Description
Currently, the horizontal ops use a sequential ordering. This ordering shouldn't matter at all for integers or operations like min/max, because those should be associative, last I checked.
But it does matter for floats and their sums/products, a lot, as using a strictly sequential order not only is not very fast due to introducing data dependencies, it also introduces close to the maximum error possible. IEEE-754 states the order of the sum
function on a vector may be reassociated, almost certainly precisely for this reason, and most of the hardware we are targeting supports pairwise summation or product operations. These are also called "tree reductions" for reasons that are obvious when you tilt your head and actually stare at what happens. They should be reasonable to emulate in software even in their absence.
I know @gnzlbg was intending to use tree reductions for packed_simd
. We can just add the "allow reassociation" flags to the ops, and that was what the intrinsics originally did, but that makes the order totally unspecified, unfortunately. Perhaps LLVM always uses tree reductions to implement this, but they don't promise to do so. It does seem to make things go faster, though:
https://llvm.godbolt.org/z/dhbdoeq4d
We would like to still have a consistent ordering, as that would be most portable (the algorithm would produce the same results on all machines). We should explore if it's possible to consistently make LLVM emit pairwise sums of floats ops, if we can, and the performance implications.
This got discussed extensively in the original Rust Zulip thread.
There's a Julia forum thread on summation algorithms that probably contains relevant content.

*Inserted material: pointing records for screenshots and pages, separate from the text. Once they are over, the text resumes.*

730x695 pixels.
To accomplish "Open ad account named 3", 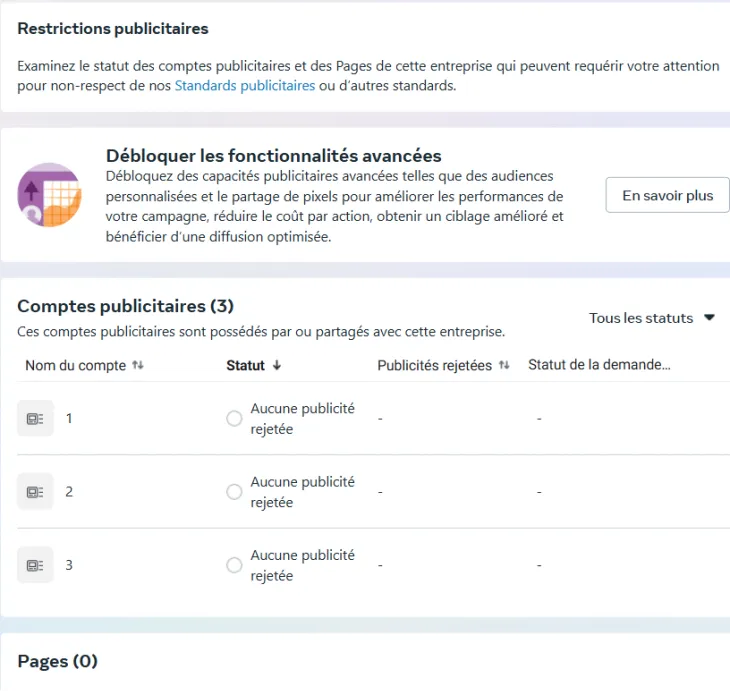I will point(69,565).
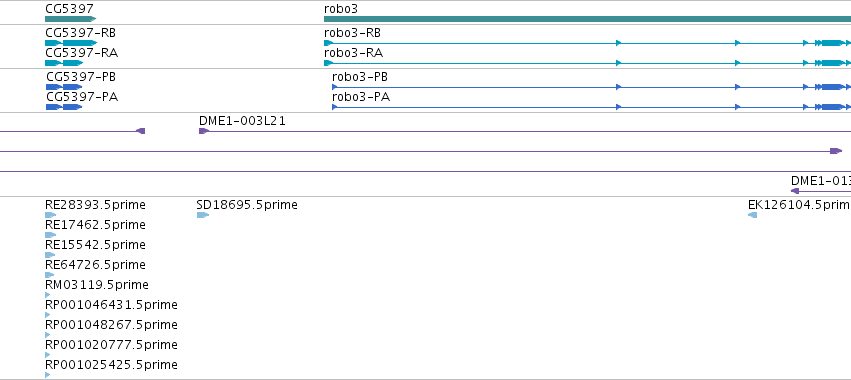The height and width of the screenshot is (380, 851).
Task: Click the partially visible DME1-013 label
Action: (x=821, y=181)
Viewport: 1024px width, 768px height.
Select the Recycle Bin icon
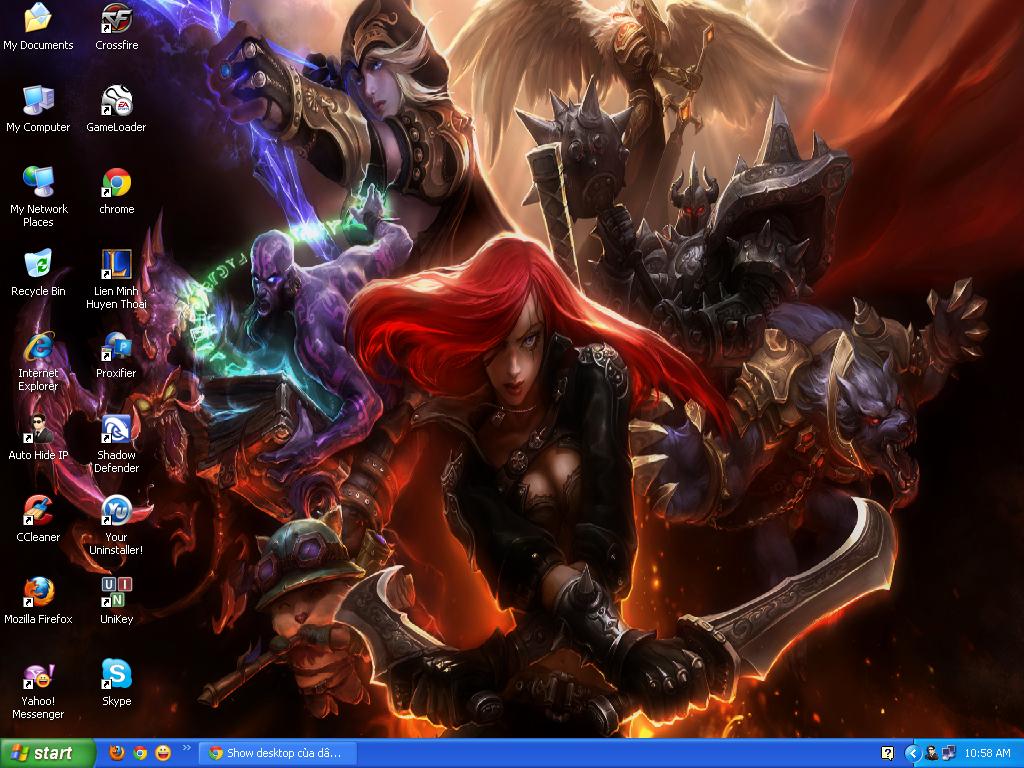click(38, 265)
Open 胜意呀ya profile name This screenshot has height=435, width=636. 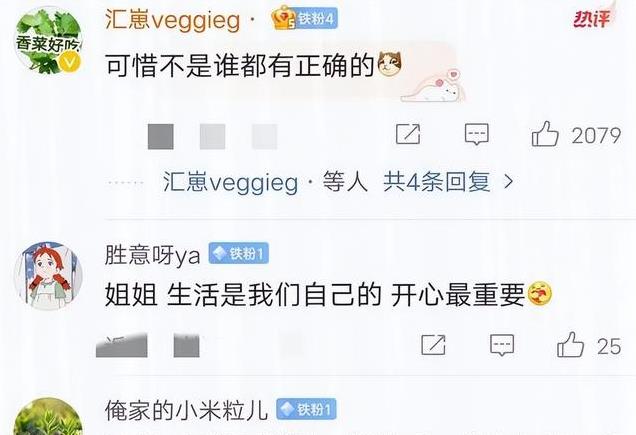click(153, 255)
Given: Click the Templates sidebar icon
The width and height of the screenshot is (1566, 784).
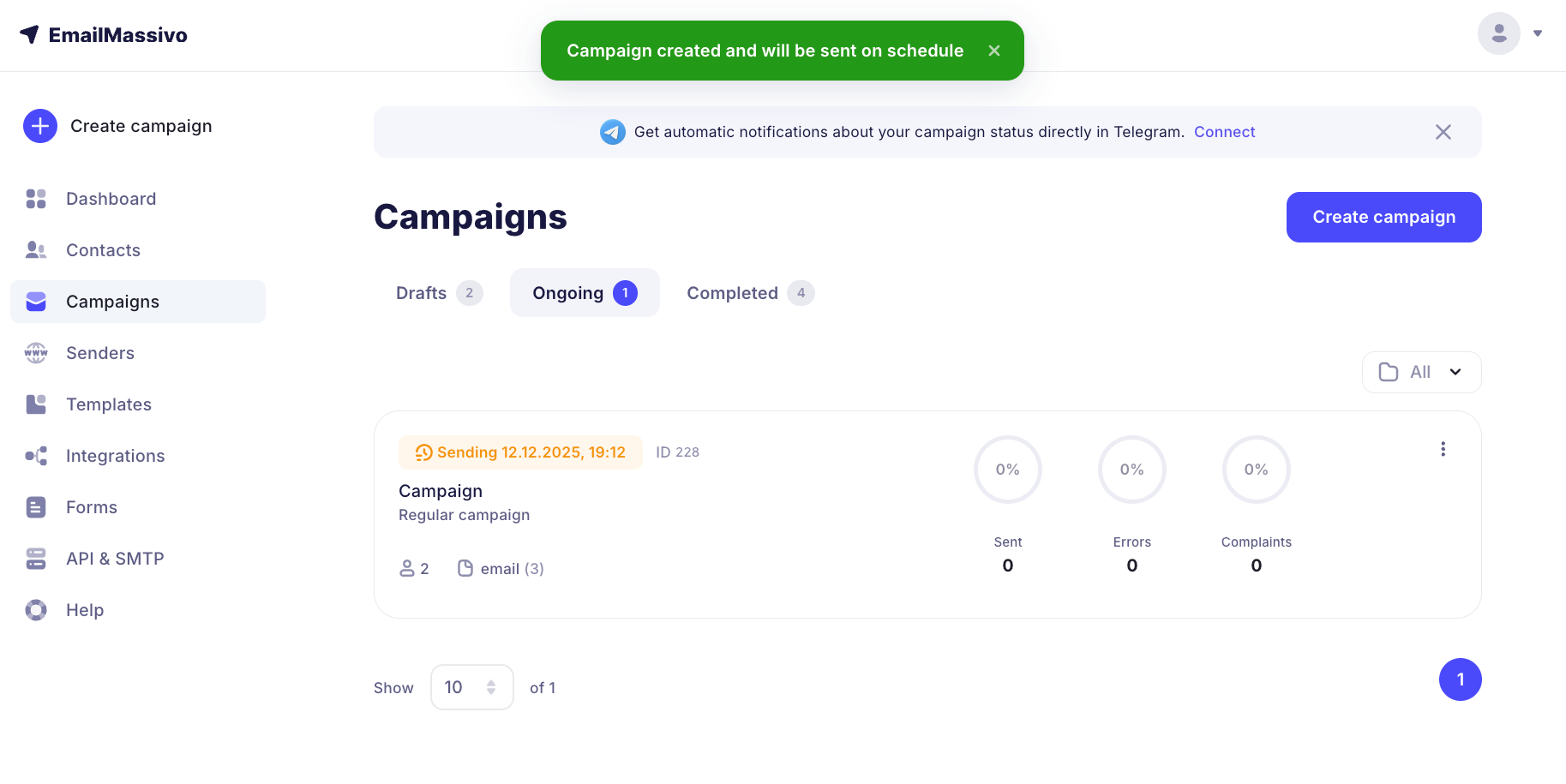Looking at the screenshot, I should tap(36, 404).
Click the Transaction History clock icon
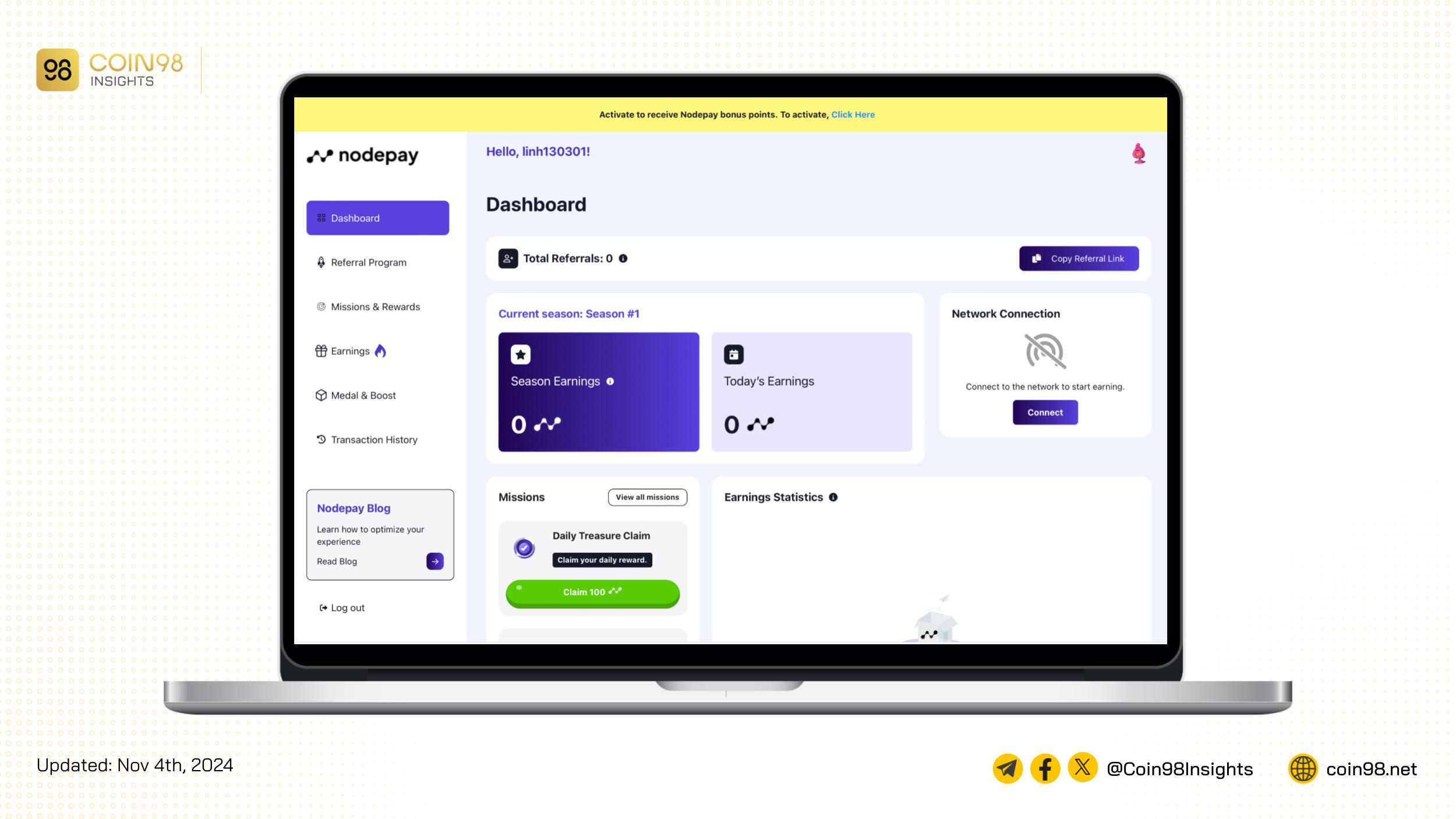The height and width of the screenshot is (819, 1456). pyautogui.click(x=322, y=439)
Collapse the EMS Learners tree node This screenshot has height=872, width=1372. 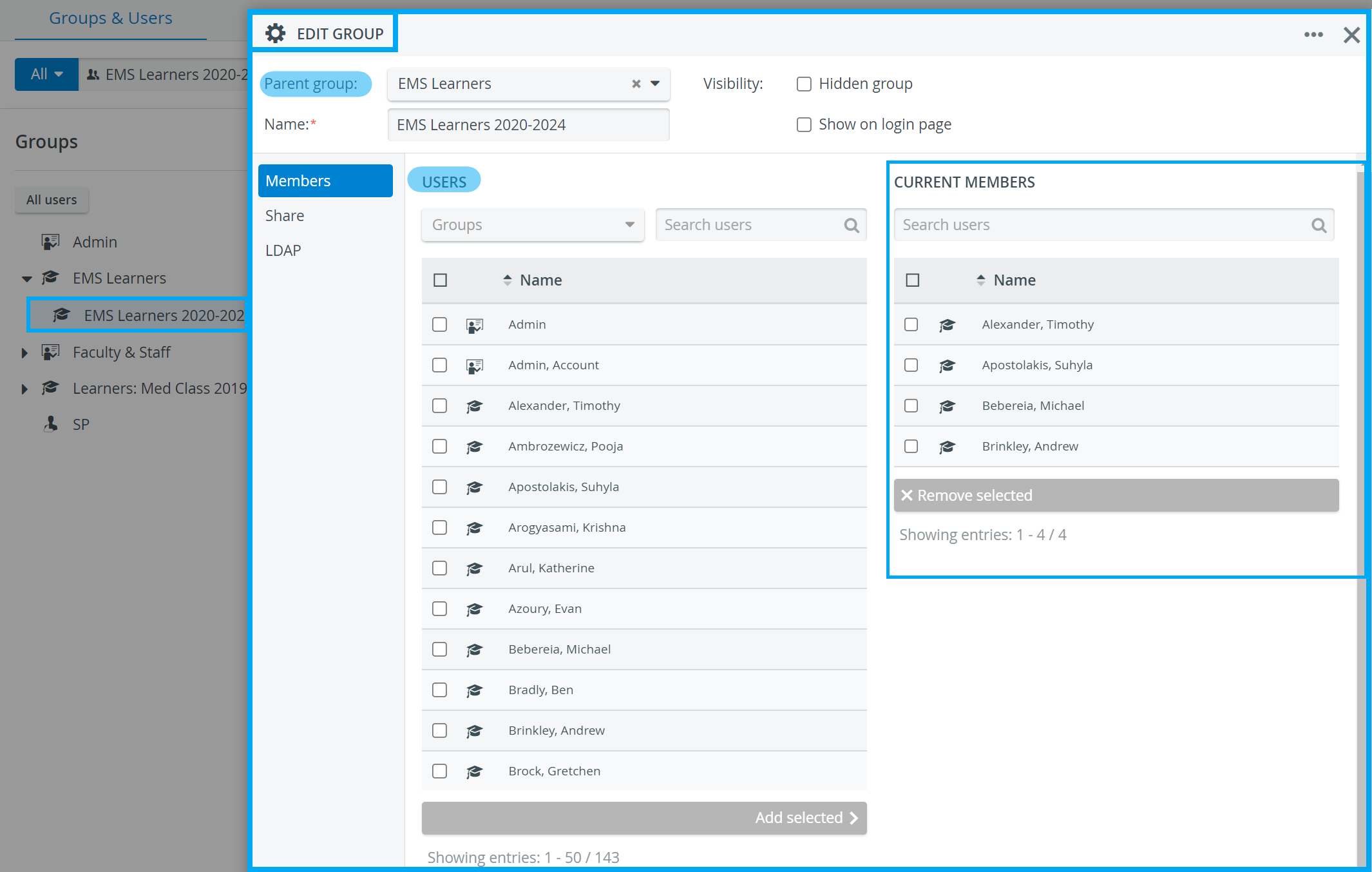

We should adopt a resolution to commit to a horizontal_{sum,product}
ordering (or lack thereof) before we stabilize, so marking this as blocking stable. Some actionable steps to take first:
- ask other stakeholders (read: backend maintainers) like @bjorn3 and @antoyo what they think would actually be best.
- try to emulate tree reductions using swizzles and see if LLVM is earning its paycheck?
- produce a few examples we can actually benchmark that do piles of summations and products and try out various reduction algorithms (sequential, pairwise, etc.) with them.